■ 本文抜粋 ■
学級経営

学級経営を学び直す1

学級経営って難しいなぁと、今頃になって実感。

自分自身の年齢が子ども達とどんどん離れていくので、その分、学級経営も難しくなるのかなぁ…とも感じます。

今年度は初の1年生を担任して、自分に足りないもの、苦手なことがはっきりと見えました。

私の苦手は以下のようなことです。

「私も同じ」と感じる方には、この記事が役にたつと思います。

私が苦手なこと

・生活指導(しつけ、なども)

・子どもを静かにさせること

・1年生に届く言葉を使うこと

私は、これまで高学年の担任ばかりをしてきました。

1年生を担任したことで、これまで

高学年の子ども達の力に頼りっぱなしだった自分」

に、気がつきました。

私の、これまでの学級経営観

「命に関わること」

「人権に関わること」

以外は、特に指導は必要ない。

それ以外の約束やルールは、子どもが必要だと感じた時に、その都度話し合って決めていけばいい…と思っていました。

ですから、4月は学級がガチャガチャ?していました。

そして、何か問題が起きたり、課題を感じたりした時に、みんなで話し合っていく、というスタンスでした。

どのような問題が起こるかは、その年の学級の実態によります。

良く言えば、「学級や子どもの実態に応じた指導をしている」と言えます。

悪く言えば、「場当たり的な指導をしており、先生の見通しがない」と言えます。

正直、このような場当たり的な指導では、1年担任は務まらない

と感じました。

1年生の担任には

「段取りと見通し」

が特に大切であることを痛感しました。

これは子どもの問題というよりは、子どもの発達段階に応じた対応です。

必要な段取りを先生が行い、見通しをもって学級経営をしなければ、1年生は混乱するのです。

1年生にとって、

「自分たちで考えよう」

には限界があり、特に生活面については、「先生がして欲しいこと」があるのであれば、明確に示しておく必要があると感じました。

共通のルールや約束が明確に共有されているからこそ、子ども一人一人が、安心して自由に学べる。

そういったことに、初めて気づけたのです(お恥ずかしいですが…)。

「ルールや約束を初めから決めるなんて、子ども主体とは言えないのではないか」

と、私は思っていたのです。

それは逆で、

「ルールや約束があるからこそ、子どもは主体的に動ける」

のですね。

ルールが何もない状態は、ただの無法地帯です。

安心して学ぶことができません…。

学級経営を学び直す

とりあえず、学級経営を「学び直そう」と思いました。

■ 課題 1 ■
学級経営についての文章のうち、「必要な段取りを先生が行い、見」から始まり「そういったことに、初めて気づけたのです(お恥ずかしいですが…)。」で終わる部分を、一字一句変えずに書き写しなさい。

■ 提供情報 ■
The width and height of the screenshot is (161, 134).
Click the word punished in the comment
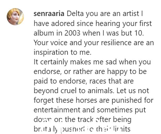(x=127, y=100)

--

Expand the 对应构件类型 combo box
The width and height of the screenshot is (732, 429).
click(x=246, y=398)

■ 課題 2 ■
学級経営についての文章の後に並ぶ行のうち、「Expand the 对应构件类型 combo box」を含む行から始まり「click(x=246, y=398)」を含む行で終わる範囲を、両端の行も含めてそのまま繰り返しなさい。

■ 解答 1 ■
必要な段取りを先生が行い、見通しをもって学級経営をしなければ、1年生は混乱するのです。

1年生にとって、

「自分たちで考えよう」

には限界があり、特に生活面については、「先生がして欲しいこと」があるのであれば、明確に示しておく必要があると感じました。

共通のルールや約束が明確に共有されているからこそ、子ども一人一人が、安心して自由に学べる。

そういったことに、初めて気づけたのです(お恥ずかしいですが…)。

■ 解答 2 ■
Expand the 对应构件类型 combo box
The width and height of the screenshot is (732, 429).
click(x=246, y=398)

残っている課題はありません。